Ana Sayfa YIL 14  SAYI 166-167  ŞABAN/RAMAZAN 1424  EKİM/KASIM 2003 E-Mail

FİKİRLERDEN BİR DEMET

Hizb-ut TAHRİR

Kadınların İslamî Elbiseler Giymesi Şeriat’a Göre Farzdır

Bazı insanlar İslam’ın kadınlar için emrettiği giysilerin sadece, giyinmeleri veya örtünmeleri için bir gelenek olduğunu ve bunun din ile hiçbir alakasının olmadığını iddia etmektedirler. Görünen o ki; böylesi kimseler dini hayattan ayıran kapitalist aki­deden etkilen kimselerdir. Halbuki Kur’an-ı Kerimi okuyan her Müslüman için İslam’ın kadınlara emrettiği giysiler bilinmez değildir. Bunu reddetmek veya kabul etmemek için kullanılacak hiçbir açık kapı bırakılmamıştır. Allah (cc) şöyle buyurdu:

“Ey Nebi! Hanımlarına, kızlarına ve mü’minlerin kadınlarına de ki; (bir ihtiyaç için dışarı çıktıkları zaman) cilbablarını giysinler. Onların (hür ve namuslu olarak) tanınmaları ve incitilmemeleri için en elverişli yol budur! Allah Ğafur’dur ve Rahim’dir.” (Ahzâb 59)

Ve Allah (cc) şöyle buyurmaktadır:

“Mümin kadınlara da söyle: Gözlerini (harama bakmaktan) korusunlar; namus ve iffetlerini esirgesinler. Görünen kısımları müstesna olmak üzere, ziynetlerini teşhir etmesinler. Baş örtülerini, yakalarının üzerine (kadar) örtsünler.

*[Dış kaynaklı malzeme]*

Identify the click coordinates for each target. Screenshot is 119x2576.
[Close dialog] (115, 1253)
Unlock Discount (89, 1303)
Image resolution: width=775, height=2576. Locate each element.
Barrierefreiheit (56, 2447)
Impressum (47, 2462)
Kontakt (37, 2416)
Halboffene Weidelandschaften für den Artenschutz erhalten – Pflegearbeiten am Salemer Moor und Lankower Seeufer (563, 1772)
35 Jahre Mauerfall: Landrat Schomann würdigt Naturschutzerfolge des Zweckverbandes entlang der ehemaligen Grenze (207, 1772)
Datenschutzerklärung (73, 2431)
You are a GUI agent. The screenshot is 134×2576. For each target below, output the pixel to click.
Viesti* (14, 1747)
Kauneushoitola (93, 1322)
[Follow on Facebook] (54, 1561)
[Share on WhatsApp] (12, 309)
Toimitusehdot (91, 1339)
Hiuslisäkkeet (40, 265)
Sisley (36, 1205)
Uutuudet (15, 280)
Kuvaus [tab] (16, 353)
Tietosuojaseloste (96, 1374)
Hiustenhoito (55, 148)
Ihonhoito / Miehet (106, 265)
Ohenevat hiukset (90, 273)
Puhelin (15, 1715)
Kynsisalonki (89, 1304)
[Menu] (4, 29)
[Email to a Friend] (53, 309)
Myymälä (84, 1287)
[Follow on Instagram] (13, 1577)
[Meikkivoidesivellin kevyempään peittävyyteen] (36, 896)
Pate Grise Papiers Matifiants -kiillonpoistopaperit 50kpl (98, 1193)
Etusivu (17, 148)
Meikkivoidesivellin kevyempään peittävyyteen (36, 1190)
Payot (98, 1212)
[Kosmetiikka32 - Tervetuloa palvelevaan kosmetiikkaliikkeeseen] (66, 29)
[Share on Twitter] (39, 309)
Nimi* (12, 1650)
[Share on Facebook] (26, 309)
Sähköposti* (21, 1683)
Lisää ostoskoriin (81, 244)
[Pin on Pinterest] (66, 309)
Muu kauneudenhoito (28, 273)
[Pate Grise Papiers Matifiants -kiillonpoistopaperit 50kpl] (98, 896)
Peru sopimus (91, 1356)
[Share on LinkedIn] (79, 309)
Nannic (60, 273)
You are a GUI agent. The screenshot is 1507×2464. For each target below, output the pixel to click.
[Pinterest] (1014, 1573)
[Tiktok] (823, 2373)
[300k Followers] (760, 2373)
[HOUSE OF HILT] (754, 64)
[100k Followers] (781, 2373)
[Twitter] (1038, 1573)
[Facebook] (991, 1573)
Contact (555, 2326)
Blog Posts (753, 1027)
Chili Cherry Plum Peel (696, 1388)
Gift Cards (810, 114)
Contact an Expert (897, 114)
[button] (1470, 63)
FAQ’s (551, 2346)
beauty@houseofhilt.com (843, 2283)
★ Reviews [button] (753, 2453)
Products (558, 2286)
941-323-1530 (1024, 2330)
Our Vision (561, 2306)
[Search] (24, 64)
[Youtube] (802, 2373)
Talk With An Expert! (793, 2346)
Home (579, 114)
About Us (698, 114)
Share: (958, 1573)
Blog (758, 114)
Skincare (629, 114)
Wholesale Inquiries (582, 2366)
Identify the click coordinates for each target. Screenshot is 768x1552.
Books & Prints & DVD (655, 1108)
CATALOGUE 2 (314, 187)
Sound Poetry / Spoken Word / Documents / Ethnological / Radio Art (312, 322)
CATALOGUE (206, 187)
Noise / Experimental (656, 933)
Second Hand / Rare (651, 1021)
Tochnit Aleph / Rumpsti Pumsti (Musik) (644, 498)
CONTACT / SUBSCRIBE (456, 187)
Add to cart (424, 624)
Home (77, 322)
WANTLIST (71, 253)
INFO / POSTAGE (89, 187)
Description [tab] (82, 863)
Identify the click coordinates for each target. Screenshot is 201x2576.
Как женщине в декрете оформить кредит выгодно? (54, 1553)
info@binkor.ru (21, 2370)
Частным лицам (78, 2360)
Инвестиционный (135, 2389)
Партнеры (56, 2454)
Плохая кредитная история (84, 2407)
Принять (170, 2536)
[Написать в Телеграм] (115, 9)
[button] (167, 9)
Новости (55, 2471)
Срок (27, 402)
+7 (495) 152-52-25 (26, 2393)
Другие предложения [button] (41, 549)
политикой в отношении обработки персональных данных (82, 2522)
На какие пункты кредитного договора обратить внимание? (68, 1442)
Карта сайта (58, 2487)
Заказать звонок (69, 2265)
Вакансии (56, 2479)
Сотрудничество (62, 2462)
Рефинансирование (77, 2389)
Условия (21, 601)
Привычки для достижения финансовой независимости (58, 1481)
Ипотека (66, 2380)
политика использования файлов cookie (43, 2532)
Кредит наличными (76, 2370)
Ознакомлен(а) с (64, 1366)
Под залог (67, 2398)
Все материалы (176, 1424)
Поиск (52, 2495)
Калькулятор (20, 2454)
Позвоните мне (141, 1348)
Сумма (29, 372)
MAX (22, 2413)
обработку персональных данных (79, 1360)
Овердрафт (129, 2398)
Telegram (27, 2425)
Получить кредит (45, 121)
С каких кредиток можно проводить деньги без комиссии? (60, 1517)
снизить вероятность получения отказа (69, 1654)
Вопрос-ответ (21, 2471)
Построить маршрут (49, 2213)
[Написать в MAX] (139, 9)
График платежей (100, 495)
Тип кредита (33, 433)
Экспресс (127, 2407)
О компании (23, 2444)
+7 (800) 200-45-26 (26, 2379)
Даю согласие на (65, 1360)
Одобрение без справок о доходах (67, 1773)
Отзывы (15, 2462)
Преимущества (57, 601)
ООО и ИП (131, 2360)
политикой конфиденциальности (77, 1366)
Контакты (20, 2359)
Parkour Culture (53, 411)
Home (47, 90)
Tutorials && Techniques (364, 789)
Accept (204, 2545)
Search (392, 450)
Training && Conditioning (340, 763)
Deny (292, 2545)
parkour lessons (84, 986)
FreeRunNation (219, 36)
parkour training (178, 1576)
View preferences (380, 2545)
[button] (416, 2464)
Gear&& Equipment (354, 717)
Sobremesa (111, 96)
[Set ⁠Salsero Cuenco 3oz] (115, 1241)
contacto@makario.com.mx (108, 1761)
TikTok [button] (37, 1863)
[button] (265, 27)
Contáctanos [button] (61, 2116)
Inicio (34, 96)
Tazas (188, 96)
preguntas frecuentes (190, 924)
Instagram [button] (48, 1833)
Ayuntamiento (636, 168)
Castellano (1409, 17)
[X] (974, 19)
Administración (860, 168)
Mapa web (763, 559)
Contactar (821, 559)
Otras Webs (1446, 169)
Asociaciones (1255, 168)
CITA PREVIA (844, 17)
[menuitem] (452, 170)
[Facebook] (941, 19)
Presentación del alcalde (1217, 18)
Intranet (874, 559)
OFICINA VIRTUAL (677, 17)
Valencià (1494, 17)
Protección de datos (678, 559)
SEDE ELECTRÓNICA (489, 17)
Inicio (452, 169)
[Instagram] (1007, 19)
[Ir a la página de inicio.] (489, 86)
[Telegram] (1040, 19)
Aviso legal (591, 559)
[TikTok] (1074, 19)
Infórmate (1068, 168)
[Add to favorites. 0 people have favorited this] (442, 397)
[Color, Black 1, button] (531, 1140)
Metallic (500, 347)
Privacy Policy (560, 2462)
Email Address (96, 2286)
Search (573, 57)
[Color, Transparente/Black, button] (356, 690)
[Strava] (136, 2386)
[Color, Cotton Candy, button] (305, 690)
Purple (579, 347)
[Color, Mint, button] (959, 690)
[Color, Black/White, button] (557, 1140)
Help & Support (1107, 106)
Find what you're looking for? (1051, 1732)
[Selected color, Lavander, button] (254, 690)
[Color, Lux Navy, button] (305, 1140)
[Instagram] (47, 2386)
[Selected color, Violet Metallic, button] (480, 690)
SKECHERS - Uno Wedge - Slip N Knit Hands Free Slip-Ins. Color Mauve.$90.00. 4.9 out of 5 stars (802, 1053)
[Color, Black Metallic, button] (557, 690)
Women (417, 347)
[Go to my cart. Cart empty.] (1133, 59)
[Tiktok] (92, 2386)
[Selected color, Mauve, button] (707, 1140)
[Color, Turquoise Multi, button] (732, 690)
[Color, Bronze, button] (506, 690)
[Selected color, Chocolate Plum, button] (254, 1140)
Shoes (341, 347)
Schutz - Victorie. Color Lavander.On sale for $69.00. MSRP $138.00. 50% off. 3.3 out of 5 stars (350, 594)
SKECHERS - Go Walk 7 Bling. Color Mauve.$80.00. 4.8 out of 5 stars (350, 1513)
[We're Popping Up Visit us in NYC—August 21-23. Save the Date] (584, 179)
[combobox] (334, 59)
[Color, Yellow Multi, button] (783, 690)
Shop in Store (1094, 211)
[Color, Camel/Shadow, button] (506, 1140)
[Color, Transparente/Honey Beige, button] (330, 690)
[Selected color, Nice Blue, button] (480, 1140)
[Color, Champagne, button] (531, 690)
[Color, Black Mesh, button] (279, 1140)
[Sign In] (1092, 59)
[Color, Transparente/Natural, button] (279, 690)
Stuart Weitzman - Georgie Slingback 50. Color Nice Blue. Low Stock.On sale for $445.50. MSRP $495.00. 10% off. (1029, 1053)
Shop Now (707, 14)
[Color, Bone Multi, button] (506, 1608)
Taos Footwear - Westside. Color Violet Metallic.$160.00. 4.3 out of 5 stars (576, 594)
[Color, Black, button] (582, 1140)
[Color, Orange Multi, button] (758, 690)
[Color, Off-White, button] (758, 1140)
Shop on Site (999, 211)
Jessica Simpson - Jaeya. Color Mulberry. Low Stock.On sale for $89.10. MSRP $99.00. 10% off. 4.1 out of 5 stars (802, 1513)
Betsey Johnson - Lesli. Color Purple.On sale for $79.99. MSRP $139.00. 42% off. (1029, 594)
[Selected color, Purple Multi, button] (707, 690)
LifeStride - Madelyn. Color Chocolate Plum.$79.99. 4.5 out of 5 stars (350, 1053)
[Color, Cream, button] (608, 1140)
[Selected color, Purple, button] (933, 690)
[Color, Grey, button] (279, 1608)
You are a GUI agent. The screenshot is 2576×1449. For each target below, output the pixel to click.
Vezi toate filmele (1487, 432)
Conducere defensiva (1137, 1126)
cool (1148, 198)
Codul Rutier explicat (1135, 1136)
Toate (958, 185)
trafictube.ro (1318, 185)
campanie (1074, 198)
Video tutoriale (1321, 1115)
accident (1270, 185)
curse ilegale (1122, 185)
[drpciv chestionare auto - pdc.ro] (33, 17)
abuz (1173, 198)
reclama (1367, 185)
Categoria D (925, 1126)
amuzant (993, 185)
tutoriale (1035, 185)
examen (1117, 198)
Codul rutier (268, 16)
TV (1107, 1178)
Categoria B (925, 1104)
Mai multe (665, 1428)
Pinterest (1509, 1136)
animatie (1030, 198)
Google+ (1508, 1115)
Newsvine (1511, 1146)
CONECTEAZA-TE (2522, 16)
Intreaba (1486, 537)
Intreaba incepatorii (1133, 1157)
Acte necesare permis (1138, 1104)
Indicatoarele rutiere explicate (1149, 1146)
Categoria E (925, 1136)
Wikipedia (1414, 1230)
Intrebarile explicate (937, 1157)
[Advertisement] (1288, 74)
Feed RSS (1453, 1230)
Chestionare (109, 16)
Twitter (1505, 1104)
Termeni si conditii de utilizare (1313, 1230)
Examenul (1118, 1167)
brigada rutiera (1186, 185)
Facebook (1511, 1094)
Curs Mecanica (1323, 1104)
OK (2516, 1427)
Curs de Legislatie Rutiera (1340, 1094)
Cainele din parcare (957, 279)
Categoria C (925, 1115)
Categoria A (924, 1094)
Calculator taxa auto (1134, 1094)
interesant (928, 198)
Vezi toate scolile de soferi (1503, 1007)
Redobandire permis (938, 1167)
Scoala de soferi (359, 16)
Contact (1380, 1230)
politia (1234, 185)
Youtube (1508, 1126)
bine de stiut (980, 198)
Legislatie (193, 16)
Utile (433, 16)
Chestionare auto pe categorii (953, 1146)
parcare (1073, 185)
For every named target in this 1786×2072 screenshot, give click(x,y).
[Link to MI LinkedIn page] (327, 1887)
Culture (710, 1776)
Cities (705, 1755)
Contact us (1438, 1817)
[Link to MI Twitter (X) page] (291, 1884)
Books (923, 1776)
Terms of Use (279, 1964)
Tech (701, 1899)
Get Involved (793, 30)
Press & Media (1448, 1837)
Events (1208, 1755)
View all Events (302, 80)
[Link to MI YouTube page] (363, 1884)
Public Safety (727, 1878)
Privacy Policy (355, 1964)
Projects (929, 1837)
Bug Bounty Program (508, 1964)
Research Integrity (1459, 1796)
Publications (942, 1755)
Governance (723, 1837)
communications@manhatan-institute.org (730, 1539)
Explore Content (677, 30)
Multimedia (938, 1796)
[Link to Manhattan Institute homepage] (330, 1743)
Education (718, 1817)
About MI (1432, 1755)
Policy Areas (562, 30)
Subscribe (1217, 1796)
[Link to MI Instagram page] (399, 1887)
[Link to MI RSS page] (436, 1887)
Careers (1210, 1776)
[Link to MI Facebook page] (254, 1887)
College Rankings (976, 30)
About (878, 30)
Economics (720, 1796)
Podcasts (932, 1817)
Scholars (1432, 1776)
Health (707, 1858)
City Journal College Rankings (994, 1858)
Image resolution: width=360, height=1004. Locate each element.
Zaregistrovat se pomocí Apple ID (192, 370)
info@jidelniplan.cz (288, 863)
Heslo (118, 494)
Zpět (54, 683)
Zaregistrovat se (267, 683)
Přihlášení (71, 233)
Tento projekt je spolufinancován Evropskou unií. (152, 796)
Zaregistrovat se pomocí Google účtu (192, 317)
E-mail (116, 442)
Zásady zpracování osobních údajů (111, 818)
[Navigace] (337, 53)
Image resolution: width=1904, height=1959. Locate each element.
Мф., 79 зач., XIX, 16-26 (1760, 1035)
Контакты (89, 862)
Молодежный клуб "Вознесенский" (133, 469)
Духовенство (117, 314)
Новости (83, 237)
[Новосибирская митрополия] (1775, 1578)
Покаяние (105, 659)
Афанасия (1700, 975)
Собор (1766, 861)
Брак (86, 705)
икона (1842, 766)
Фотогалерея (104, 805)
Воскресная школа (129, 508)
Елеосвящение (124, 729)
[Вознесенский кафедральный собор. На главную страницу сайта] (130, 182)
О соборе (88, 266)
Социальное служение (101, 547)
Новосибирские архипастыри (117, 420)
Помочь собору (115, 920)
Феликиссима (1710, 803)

Kocaları, babaları, kocalarının babaları, kendi oğulları, kocalarının oğulları, erkek kardeşleri, erkek kardeşlerinin oğulları, kız kardeşlerinin oğulları, kendi kadınları (mümin kadınlar), ellerinin altında bulunanlar (köleleri), erkeklerden, ailenin kadınına şehvet duymayan hizmetçi vb. tâbi kimseler, yahut henüz kadınların gizli kadınlık hususiyetlerinin farkında olmayan çocuklardan başkasına ziynetlerini göstermesinler. Gizlemekte oldukları ziynetleri anlaşılsın diye ayaklarını yere vurmasınlar (Dikkatleri üzerine çekecek tarzda yürümesinler). Ey müminler! Hep birden Allah'a tevbe ediniz ki kurtuluşa eresiniz.” (Nûr 31)

İlk ayet, “Cilbab” giyilmesini emretmektedir. Cilbab; omuzlardan ayaklara (ayakların üstüne) kadar serbestçe bırakılarak vücudu kapatan tek parçalık sıradan bir giysidir. İkinci ayette ise, “Himar” farz kılındı. Himar; başı, yakalara (önde göğüslerin üzerine ve arkada omuz hizasına dek saran bölgeye) kadar örten başörtüsüdür.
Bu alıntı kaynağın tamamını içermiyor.